Activity:
Please return the whole listing exactly.
.....
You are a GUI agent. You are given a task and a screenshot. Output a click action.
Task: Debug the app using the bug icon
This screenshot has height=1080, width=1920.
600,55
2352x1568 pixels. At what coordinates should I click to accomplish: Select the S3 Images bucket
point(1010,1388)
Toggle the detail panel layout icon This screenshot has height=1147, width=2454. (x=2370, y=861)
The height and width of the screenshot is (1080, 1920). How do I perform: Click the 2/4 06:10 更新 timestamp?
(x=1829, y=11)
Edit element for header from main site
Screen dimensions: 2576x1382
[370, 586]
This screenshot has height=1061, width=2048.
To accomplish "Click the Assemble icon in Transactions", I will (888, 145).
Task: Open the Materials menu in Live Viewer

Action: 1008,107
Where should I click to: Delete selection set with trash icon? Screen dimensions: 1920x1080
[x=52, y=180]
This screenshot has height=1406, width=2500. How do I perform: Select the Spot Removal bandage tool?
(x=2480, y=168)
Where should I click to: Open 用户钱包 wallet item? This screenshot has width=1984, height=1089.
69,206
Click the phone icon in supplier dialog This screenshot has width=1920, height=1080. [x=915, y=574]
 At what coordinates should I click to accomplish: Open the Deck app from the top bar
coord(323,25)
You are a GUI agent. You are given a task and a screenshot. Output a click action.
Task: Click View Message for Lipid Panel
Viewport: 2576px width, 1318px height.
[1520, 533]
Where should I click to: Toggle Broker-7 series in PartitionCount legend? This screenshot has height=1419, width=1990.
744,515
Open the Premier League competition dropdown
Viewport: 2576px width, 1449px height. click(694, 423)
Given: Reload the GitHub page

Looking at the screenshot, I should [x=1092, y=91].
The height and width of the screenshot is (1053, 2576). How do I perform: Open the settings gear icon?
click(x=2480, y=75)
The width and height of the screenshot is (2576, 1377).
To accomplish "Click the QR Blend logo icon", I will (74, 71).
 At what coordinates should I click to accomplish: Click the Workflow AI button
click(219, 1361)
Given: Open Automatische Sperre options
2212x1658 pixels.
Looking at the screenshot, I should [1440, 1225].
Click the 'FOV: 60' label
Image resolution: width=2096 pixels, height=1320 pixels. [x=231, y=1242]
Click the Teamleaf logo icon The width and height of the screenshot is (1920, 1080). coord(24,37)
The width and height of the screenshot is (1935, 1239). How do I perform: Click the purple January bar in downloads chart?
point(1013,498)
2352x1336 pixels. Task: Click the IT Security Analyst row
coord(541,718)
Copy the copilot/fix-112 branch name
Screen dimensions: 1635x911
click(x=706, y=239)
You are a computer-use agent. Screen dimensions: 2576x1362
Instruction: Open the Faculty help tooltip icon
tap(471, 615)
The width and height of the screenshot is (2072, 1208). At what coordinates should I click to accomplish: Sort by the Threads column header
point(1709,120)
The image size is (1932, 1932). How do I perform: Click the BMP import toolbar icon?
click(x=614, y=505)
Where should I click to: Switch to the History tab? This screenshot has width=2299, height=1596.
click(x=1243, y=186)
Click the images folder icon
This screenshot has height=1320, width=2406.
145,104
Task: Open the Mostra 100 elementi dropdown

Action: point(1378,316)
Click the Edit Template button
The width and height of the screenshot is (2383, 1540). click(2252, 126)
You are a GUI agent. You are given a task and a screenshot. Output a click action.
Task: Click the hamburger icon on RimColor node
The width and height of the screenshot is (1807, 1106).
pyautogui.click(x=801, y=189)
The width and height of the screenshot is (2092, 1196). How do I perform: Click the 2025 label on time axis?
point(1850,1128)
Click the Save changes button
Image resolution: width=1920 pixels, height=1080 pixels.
.....
Written solution:
You are a GUI agent. You are given a task and a screenshot. Output a click action.
Task: Debug the app using the bug icon
This screenshot has height=1080, width=1920.
600,55
2352x1568 pixels. At what coordinates should I click to accomplish: Select the S3 Images bucket
point(1010,1388)
Toggle the detail panel layout icon This screenshot has height=1147, width=2454. (x=2370, y=861)
The height and width of the screenshot is (1080, 1920). How do I perform: Click the 2/4 06:10 更新 timestamp?
(x=1829, y=11)
Edit element for header from main site
Screen dimensions: 2576x1382
[370, 586]
This screenshot has height=1061, width=2048.
To accomplish "Click the Assemble icon in Transactions", I will (888, 145).
Task: Open the Materials menu in Live Viewer

Action: 1008,107
Where should I click to: Delete selection set with trash icon? Screen dimensions: 1920x1080
[x=52, y=180]
This screenshot has height=1406, width=2500. How do I perform: Select the Spot Removal bandage tool?
(x=2480, y=168)
Where should I click to: Open 用户钱包 wallet item? This screenshot has width=1984, height=1089.
69,206
Click the phone icon in supplier dialog This screenshot has width=1920, height=1080. [x=915, y=574]
 At what coordinates should I click to accomplish: Open the Deck app from the top bar
coord(323,25)
You are a GUI agent. You are given a task and a screenshot. Output a click action.
Task: Click View Message for Lipid Panel
Viewport: 2576px width, 1318px height.
[1520, 533]
Where should I click to: Toggle Broker-7 series in PartitionCount legend? This screenshot has height=1419, width=1990.
744,515
Open the Premier League competition dropdown
Viewport: 2576px width, 1449px height. click(694, 423)
Given: Reload the GitHub page

Looking at the screenshot, I should [x=1092, y=91].
The height and width of the screenshot is (1053, 2576). How do I perform: Open the settings gear icon?
click(x=2480, y=75)
The width and height of the screenshot is (2576, 1377).
To accomplish "Click the QR Blend logo icon", I will (74, 71).
 At what coordinates should I click to accomplish: Click the Workflow AI button
click(219, 1361)
Given: Open Automatische Sperre options
2212x1658 pixels.
Looking at the screenshot, I should [1440, 1225].
Click the 'FOV: 60' label
Image resolution: width=2096 pixels, height=1320 pixels. [x=231, y=1242]
Click the Teamleaf logo icon The width and height of the screenshot is (1920, 1080). coord(24,37)
The width and height of the screenshot is (1935, 1239). How do I perform: Click the purple January bar in downloads chart?
point(1013,498)
2352x1336 pixels. Task: Click the IT Security Analyst row
coord(541,718)
Copy the copilot/fix-112 branch name
Screen dimensions: 1635x911
click(x=706, y=239)
You are a computer-use agent. Screen dimensions: 2576x1362
Instruction: Open the Faculty help tooltip icon
tap(471, 615)
The width and height of the screenshot is (2072, 1208). At what coordinates should I click to accomplish: Sort by the Threads column header
point(1709,120)
The image size is (1932, 1932). How do I perform: Click the BMP import toolbar icon?
click(x=614, y=505)
Where should I click to: Switch to the History tab? This screenshot has width=2299, height=1596.
click(x=1243, y=186)
Click the images folder icon
This screenshot has height=1320, width=2406.
145,104
Task: Open the Mostra 100 elementi dropdown

Action: point(1378,316)
Click the Edit Template button
The width and height of the screenshot is (2383, 1540). click(2252, 126)
You are a GUI agent. You are given a task and a screenshot. Output a click action.
Task: Click the hamburger icon on RimColor node
The width and height of the screenshot is (1807, 1106).
pyautogui.click(x=801, y=189)
The width and height of the screenshot is (2092, 1196). How do I perform: Click the 2025 label on time axis?
point(1850,1128)
Click the Save changes button
Image resolution: width=1920 pixels, height=1080 pixels.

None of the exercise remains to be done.